───── Document ─────

NO MORE PHOTOBOMBS
HOW RESEARCHERS ARE AUTOMATICALLY
REMOVING DISTRACTIONS FROM PHOTOS
Take a look at the picture on the right. You might notice that it is a beautiful day with a handsome tree standing in the center. But you probably also notice a small black sign in the grass, interrupting the natural landscape.
If you know how to use advanced image-editing applications such as Photoshop, you could do some fancy Photoshop tricks to remove the sign. If not, you could download an app to let you “wipe away” undesired sections. But what if you wanted to do this to 100 images, 1,000 images, even 10,000 images? It would be convenient if there were a tool that could go through all 10,000 images and automatically remove the black sign. This tool is exactly what researchers Ohad Fried (Princeton University), Eli Shechtman (Adobe Research), Dan Goldman (Adobe Research), and Adam Finkelstein (Princeton University) have created. With a click of a button, their program can automatically remove these unwanted “photobombs.”
The solution relies on two key steps. First, the program performs “distractor detection,” finding unwanted objects in the image. This task was the main focus of Fried and his colleagues’ work. They collected hundreds of images and had people identify sections of each image they found distracting or out of place. They then determined commonalities among the identified distractors. Through this analysis, the researchers found several indicators of a distraction, including saliency, color, and distance from the edge of the image. Saliency is a measure of how much an object draws your attention. In general, distractors stand out in an image, so objects with a high saliency are more likely to be distractors. Dissimilar colors are another key indicator of distractors. For example, in the image above, the black color of the sign among the sea of green grass is a key sign that it does not belong. Additionally, distractors tend to be close to the edges of a picture. When people take pictures, they usually want the main subject to be close to the center of the photo.

─────

* _Tasks to complete_:
A. Condense the paragraph of the photo-distraction article that begins "The solution relies on two key steps" into a short bulleted list that keeps its main facts.
B. Reproduce the passage of the photo-distraction article starting at "NO MORE PHOTOBOMBS" and ending at "the natural landscape.", word for word.
C. Write the next part of the article on automatically removing distractions from photos, continuing from the point where it stops.

───── Stored rows ─────

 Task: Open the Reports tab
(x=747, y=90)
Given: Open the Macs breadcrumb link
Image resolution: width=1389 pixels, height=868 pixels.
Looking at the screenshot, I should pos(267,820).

─────

* _Answers to each task_:
A.
- The program works in two key steps. The first is "distractor detection," which finds unwanted objects in an image.
- Detection was the main focus of Fried and his colleagues' work.
- The researchers collected hundreds of images. People marked the sections they found distracting or out of place, and the researchers then looked for what these had in common.
- Indicators of a distraction include saliency, color, and distance from the edge of the image.
- Saliency measures how much an object draws attention. Distractors stand out, so objects with high saliency are more likely to be distractors.
- Dissimilar colors are a key indicator, such as a black sign in green grass.
- Distractors tend to sit near the edges, because photographers usually put the main subject near the center.

B.
NO MORE PHOTOBOMBS
HOW RESEARCHERS ARE AUTOMATICALLY
REMOVING DISTRACTIONS FROM PHOTOS
Take a look at the picture on the right. You might notice that it is a beautiful day with a handsome tree standing in the center. But you probably also notice a small black sign in the grass, interrupting the natural landscape.

C.
By combining these indicators, among many others, the researchers were able to write a program that can automatically identify distractors in an image.1 That being said, this success did not come without its challenges.
One of the main challenges of the project was collecting good data on items people identify as distractors. As Ohad Fried, a graduate student in computer science at Princeton University and lead author of the paper, puts it: the issue of data quality always occurs “when you are dealing with real users and real data. It’s really a challenge to know what to ask the users and how to collect the data.” For example, one way the researchers collected images for their project was by creating an app where users could manually “wipe away” undesired parts of an image. As part of the app, the user could voluntarily send the completed image to the researchers for research. When describing the data collected, Fried recalls how “one of the major users of the application… used it to remove watermarks [from images].” Technically, watermarks are not distractors (using such an app to remove them is illegal and discouraged by the researchers). Thus including these images in the data to be analyzed would skew the data and result in many false removals. Being able to identify false alarms such as these was very important to ensuring that accurate qualities of distractors would be found.
The second step of the procedure is to replace the distractors with appropriate fillers. To do this, Fried and his colleagues used a pre-existing method called “patch-based hole filling.” Optimized by a group of researchers from Princeton University, the University of Washington, and Adobe Systems, this method looks at the region surrounding the hole, and then studies the rest of the image for similar patches. It then takes the best-matching patches and uses the information it obtains to fill in the hole. It is also able to take certain constraints into account. For example, in “repairing” the temple, it realizes that the temple’s roof has a triangular shape, and fills in the holes accordingly.2
PATCH-BASED HOLE FILLING CAN ACCURATELY REMOVE DISTRACTORS RANGING FROM YARD SIGNS TO STAINS TO EVEN PEOPLE.
By incorporating “patch-based hole filling” into their program and treating distractors as “holes,” Fried and his colleagues were able to automatically remove undesired sections from images with impressive results. The program can accurately remove distractors ranging from yard signs to stains to even people.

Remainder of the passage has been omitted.